こちらのミュージアム、今回初めて行ったのですが、青森の古い布物文化を中心に様々な物を展示しているミュージアムで、布物好きには大変楽しめる場所です。
しかも写真OK!触れてOK!という太っ腹ぶりで、閉館1時間半前に入った私は、閉館時間までにすべてをまわれず、企画展で展示されていたこぎん刺しはざっと観ただけです。
そこで、いずれ企画展はリターンマッチするとして、今回は常設展の素敵な展示品を一部御紹介です。
まずは裂き織りの帯↓
麻糸を縦糸にして、裂いた木綿生地を横糸に使い、織られた帯です。
アップにするとこんな感じ↓
沢山の色が使われていて綺麗。
そしてとっても細かいです。
北日本ではその寒冷な気候から木綿栽培が出来ず、木綿生地自体贅沢品として庶民は着用を禁じられていたので、麻生地を少しでも暖かくするために庶民が編み出した文化が、裂き織りであったり、こぎん刺しだったりするそうです。
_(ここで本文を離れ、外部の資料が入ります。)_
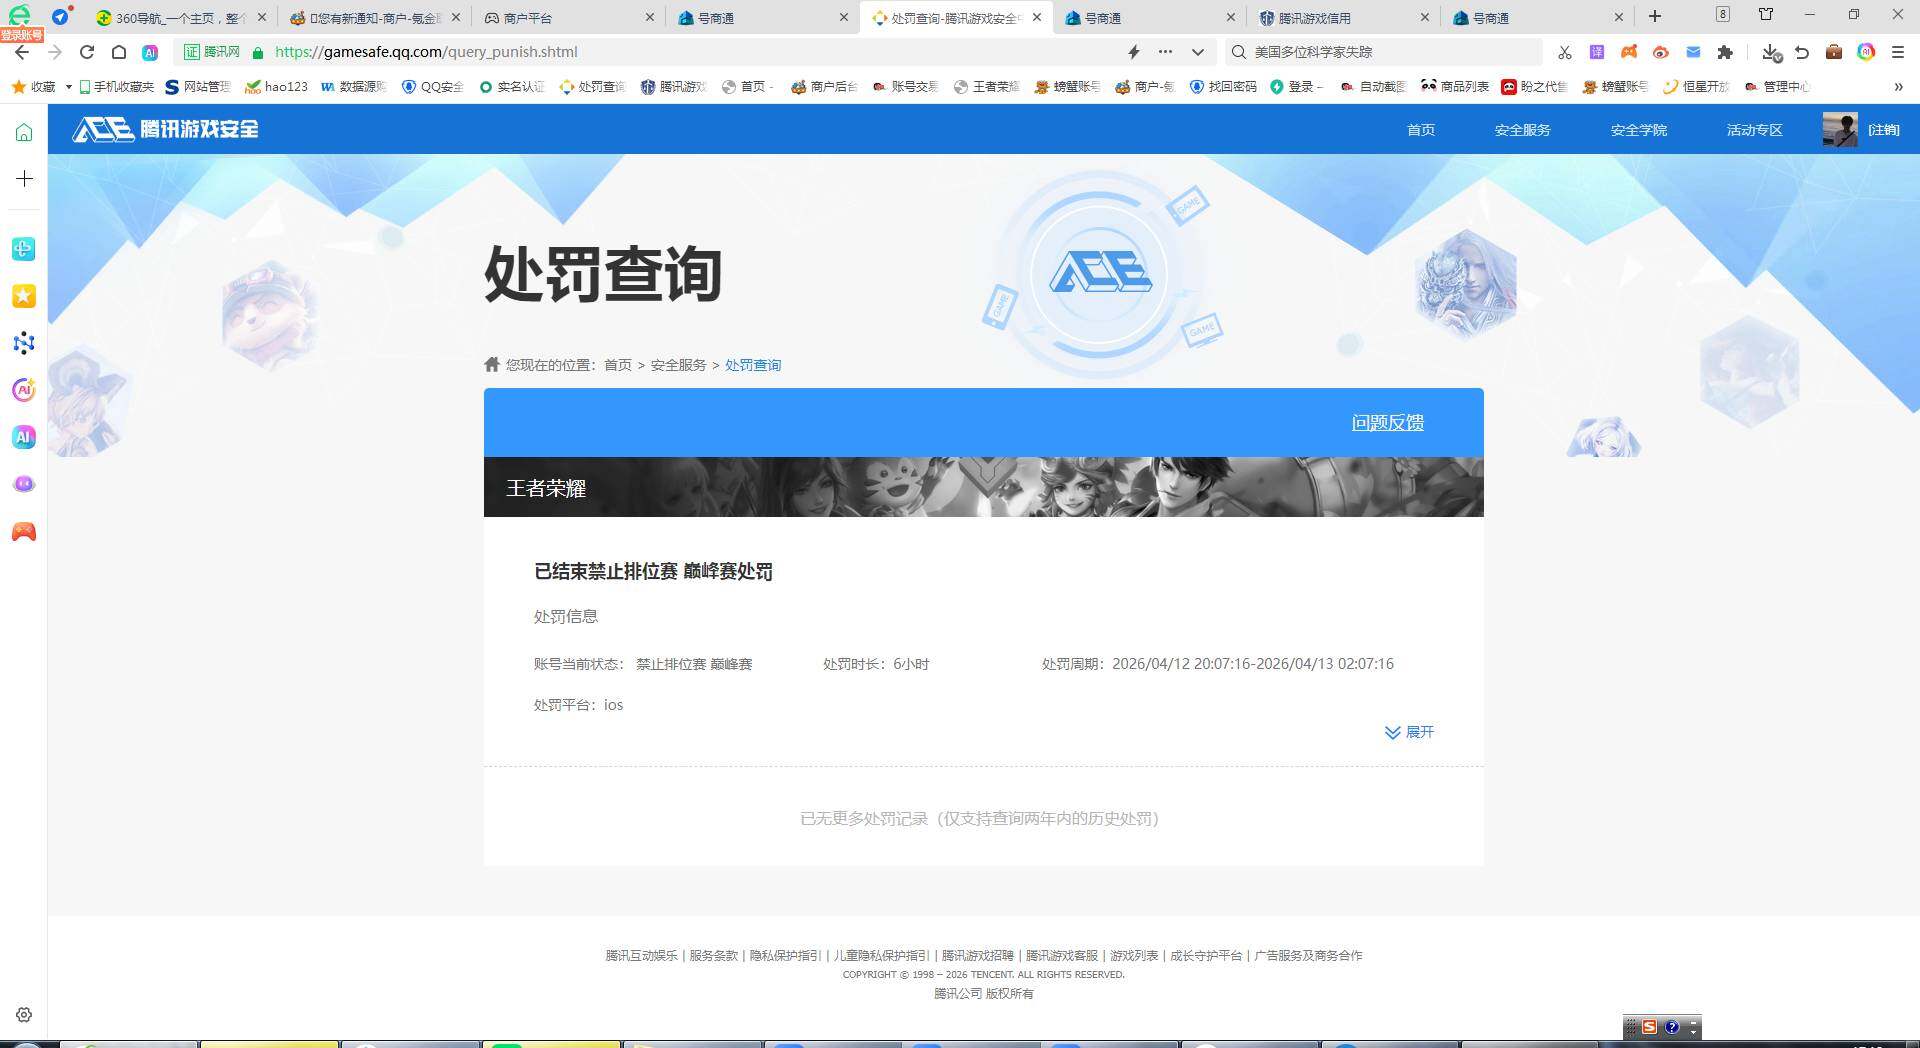Open the downloads icon in browser toolbar
Viewport: 1920px width, 1048px height.
pyautogui.click(x=1769, y=52)
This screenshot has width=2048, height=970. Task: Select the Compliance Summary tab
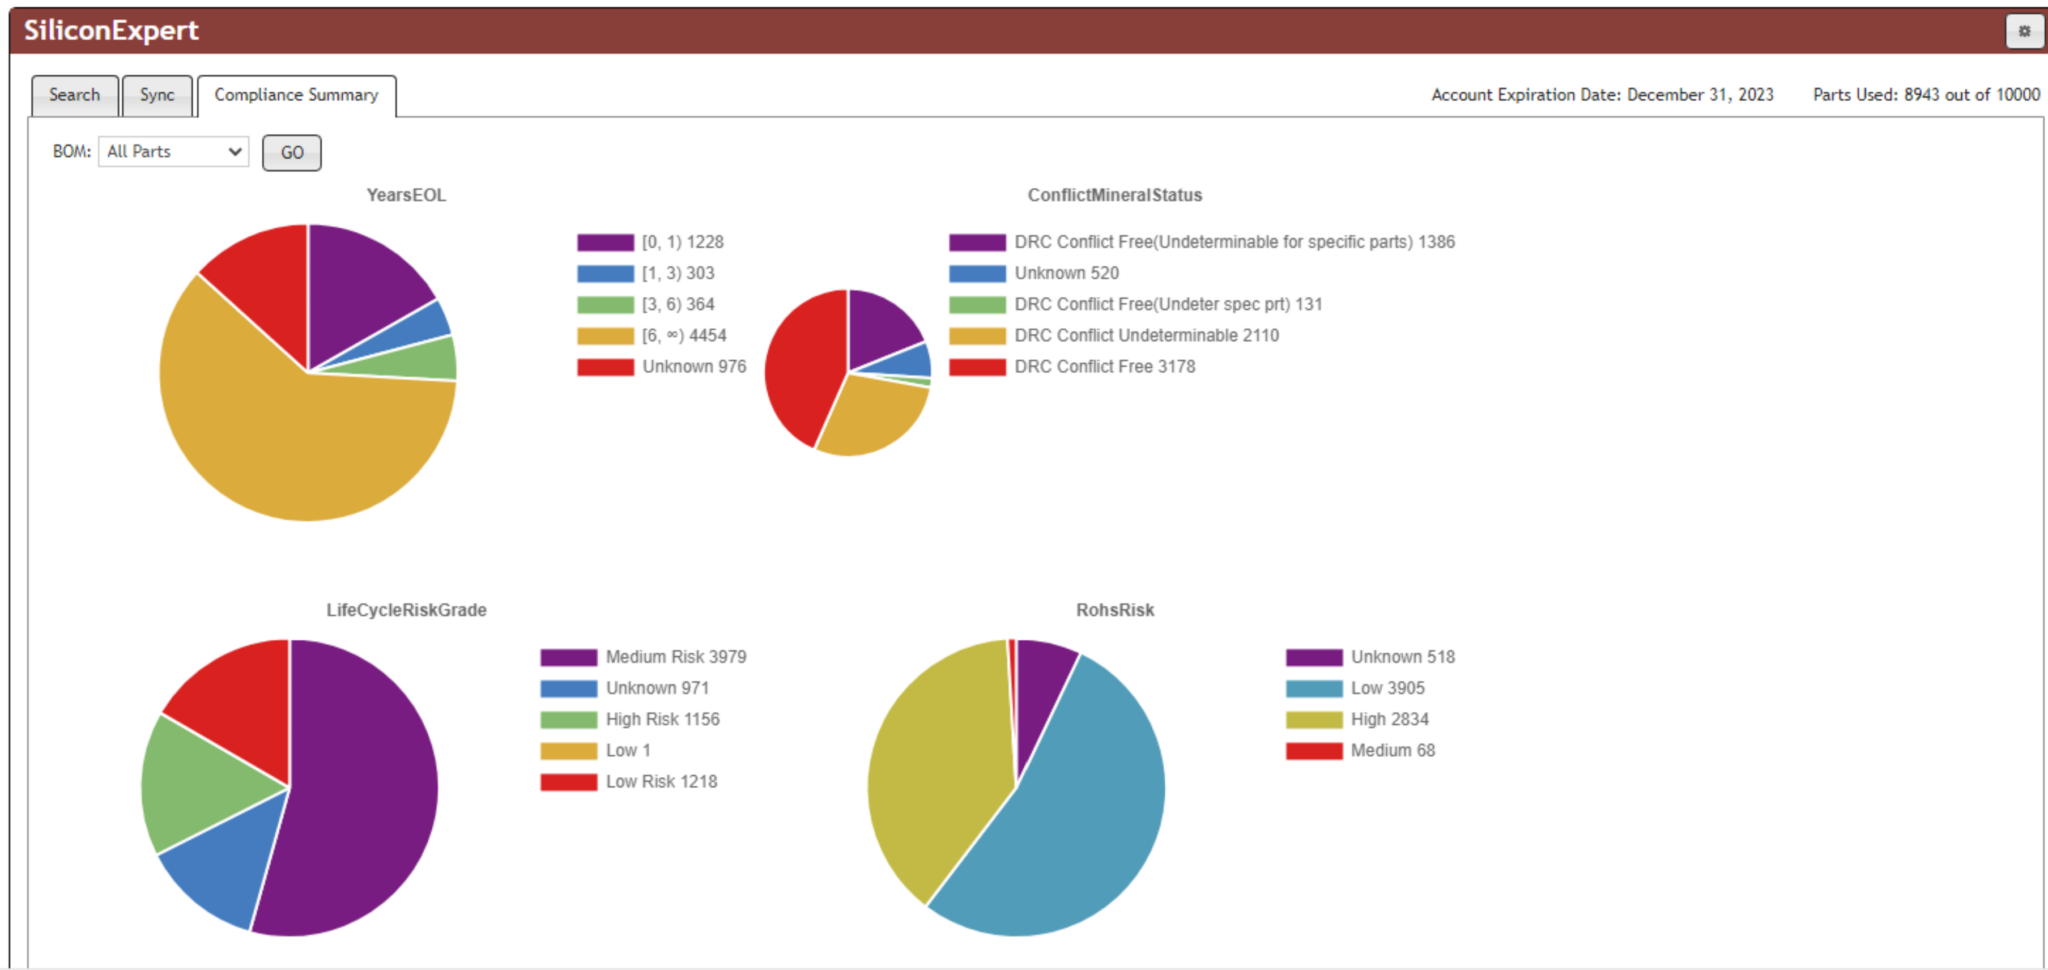pos(295,95)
北の生地文化には、貧しく気候も厳しい土地で、健気に生きた方々の生活が垣間見えます。
そして目的のこぎん刺し作品はこちら↓
画像が暗いですが(ここは展示室が暗めだった)、津軽こぎん刺しの大きなタペストリーです。
元は洋服等の保温性を高めるための刺繍なので、こぎん刺しが現役だった時代にはタペストリーを刺すなんて事は有り得ない事だったでしょうから、これは多分最近刺されたものなのだと思います。
でも凄く綺麗で息をのむ作品でした。
アップだとこんな感じ↓
目が揃っていてとても丁寧な作品です。
柄合わせも素敵ですよね。
そしてこちらは珍しい、南部菱刺しのレプリカ作品↓
映画の衣装として作られた作品のようです。
津軽こぎんは濃紺に染めた藍染め生地に白糸で、奇数目を拾って刺繍するのが基本ですが、こちらの南部菱刺しは浅葱色に薄染めした藍染め生地に偶数目を拾って刺繍するのが基本。
初期は津軽こぎん同様、白糸での刺繍だったようですが、毛糸が手に入るようになってからは、カラフルに染め上げた毛糸で刺繍をする事も有ったようです。
私個人としては南部菱刺しのカラフルな刺繍が好みですが、菱刺しは津軽こぎんのように資料が豊富では無いのですよね。
元々おたく気質なので、どうせなら昔の人が刺した図案をちゃんと理解して刺したくなってしまって…今どのように調べようか思案中。
とりあえず久々に国会図書館でも行ってこようかしら?
まあこんな感じでとても楽しいアミューズミュージアム。
企画展をちゃんと観られなかったのが心残りなので、近々リターンマッチ予定。